-- WHAT TO PRODUCE --
Go over the records and copy every line with the string "agent".

Excerpts from a dataset:
● ● ● ●
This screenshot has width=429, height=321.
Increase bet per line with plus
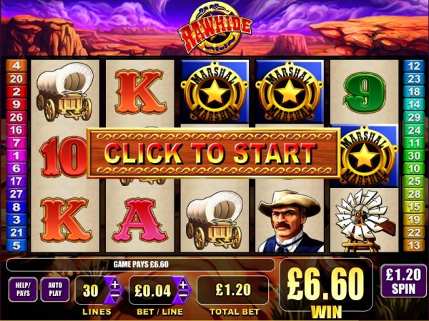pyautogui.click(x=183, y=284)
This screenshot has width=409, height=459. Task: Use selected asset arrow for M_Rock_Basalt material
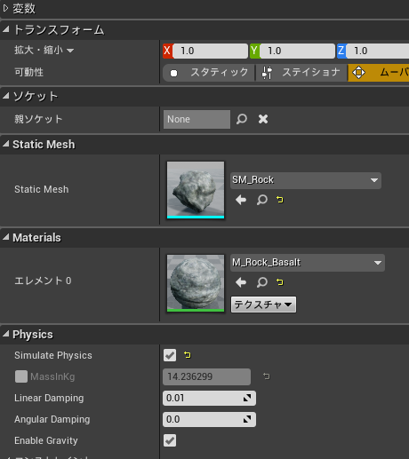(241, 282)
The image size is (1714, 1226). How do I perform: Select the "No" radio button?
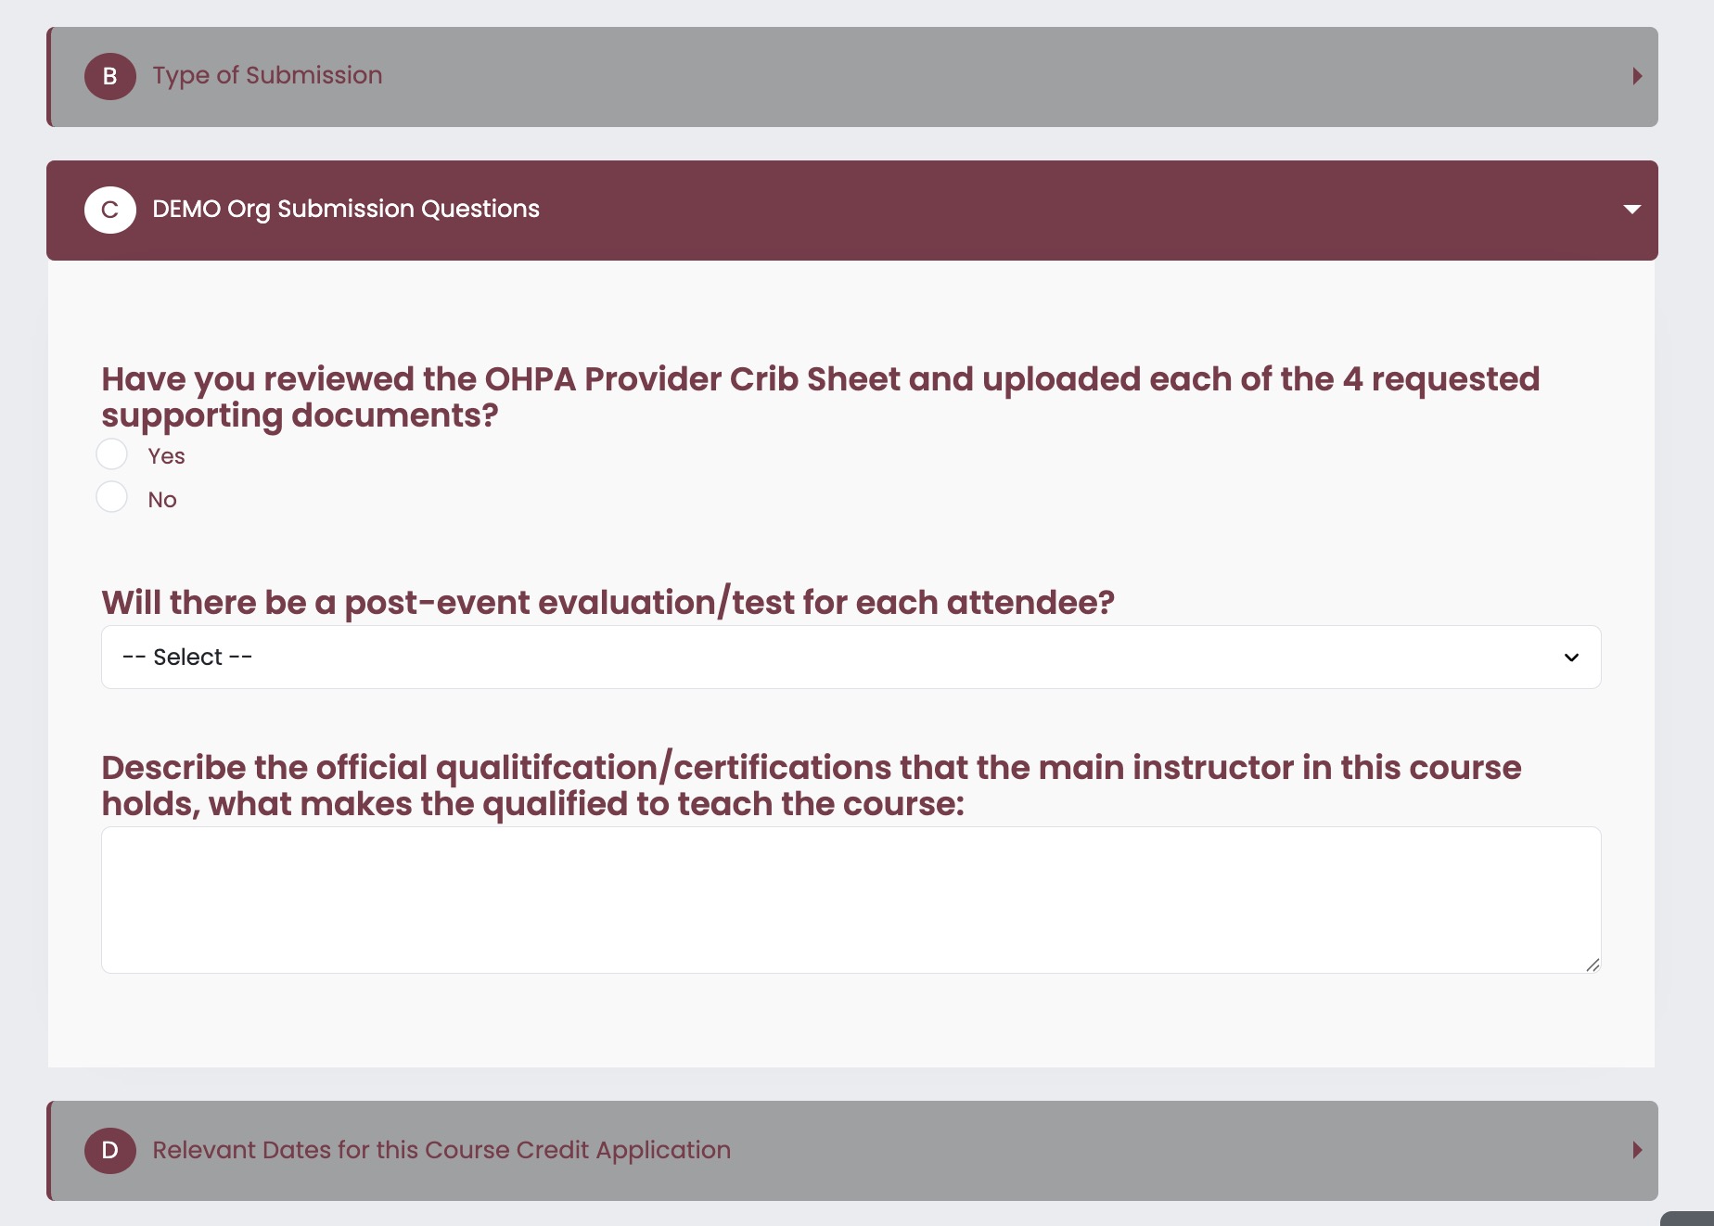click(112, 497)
● ● ● ●
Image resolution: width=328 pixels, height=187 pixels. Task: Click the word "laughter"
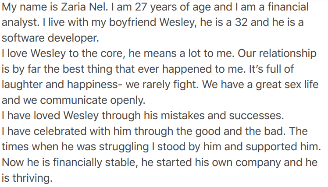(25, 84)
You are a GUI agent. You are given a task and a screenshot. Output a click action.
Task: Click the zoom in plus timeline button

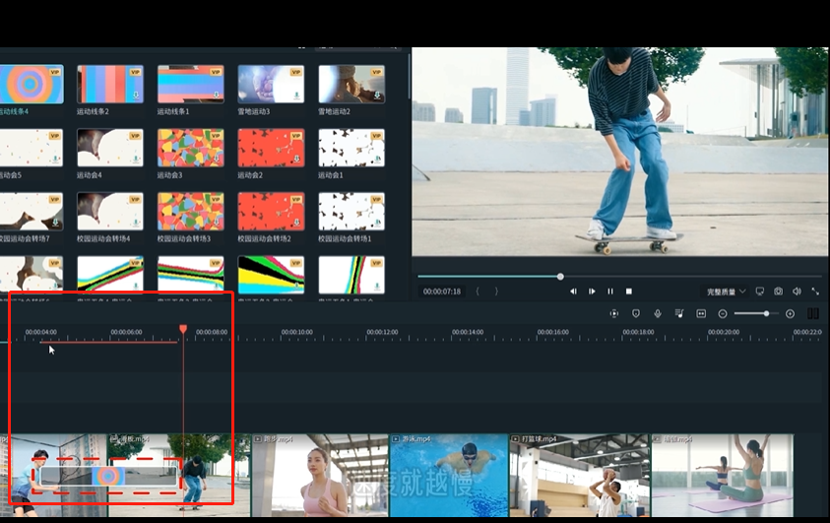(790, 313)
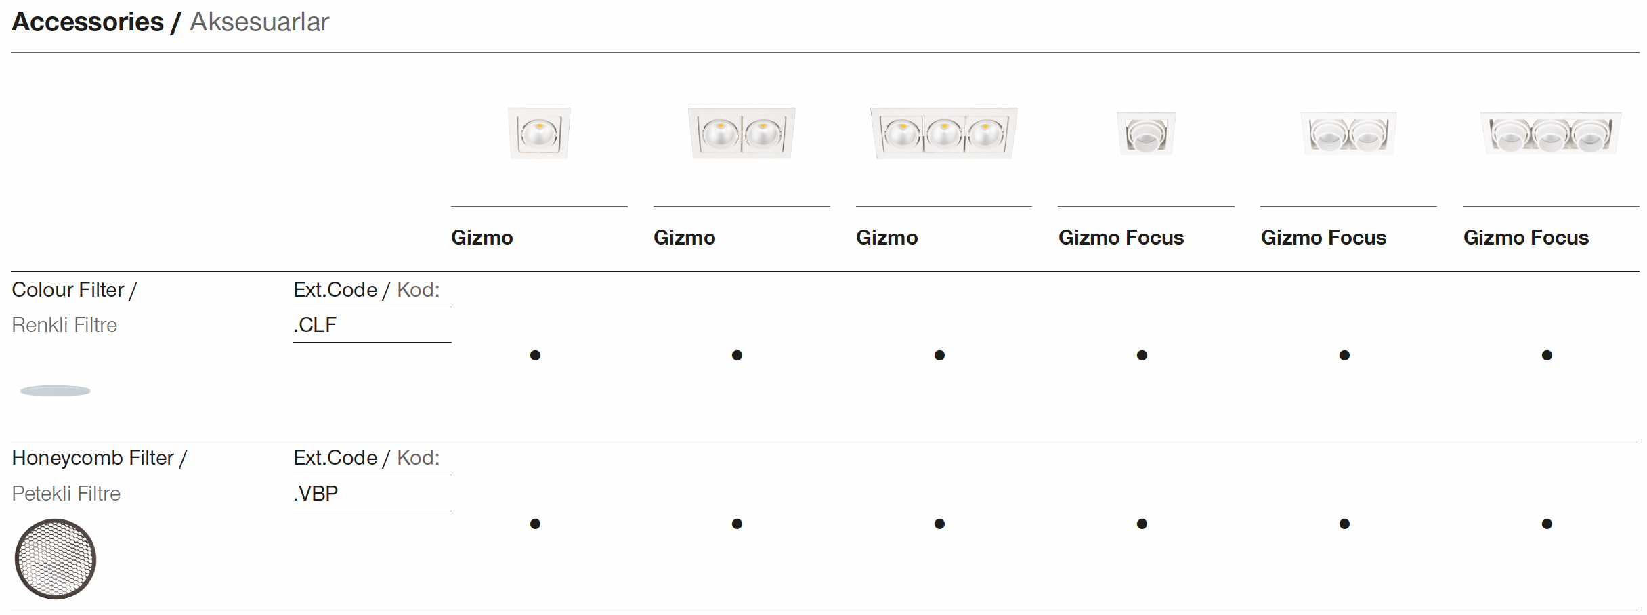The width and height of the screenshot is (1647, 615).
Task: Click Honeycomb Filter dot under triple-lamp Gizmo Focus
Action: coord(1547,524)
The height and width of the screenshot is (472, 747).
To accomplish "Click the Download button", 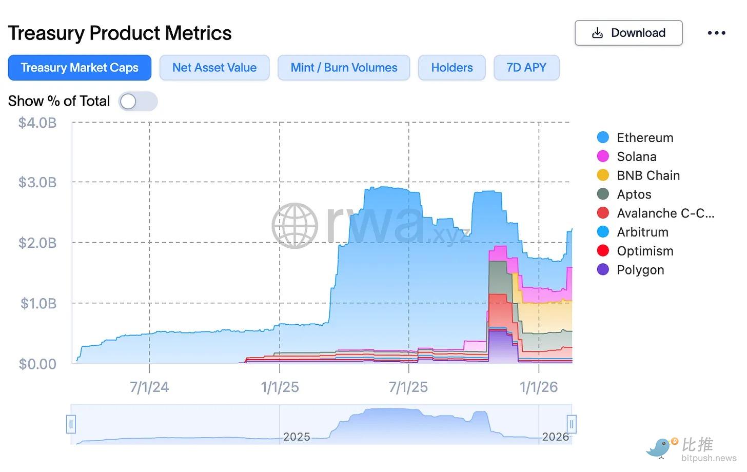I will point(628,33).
● ● ● ●
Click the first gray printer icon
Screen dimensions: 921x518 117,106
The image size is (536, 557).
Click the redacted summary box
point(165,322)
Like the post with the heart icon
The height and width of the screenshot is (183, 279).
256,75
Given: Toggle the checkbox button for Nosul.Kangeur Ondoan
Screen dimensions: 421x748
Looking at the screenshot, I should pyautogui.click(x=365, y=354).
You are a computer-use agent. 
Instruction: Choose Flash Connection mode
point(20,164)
● ● ● ●
-- WRITTEN RESPONSE --
You are a GUI agent. You are given a task and a screenshot. Output a click action.
You are a computer-use agent. 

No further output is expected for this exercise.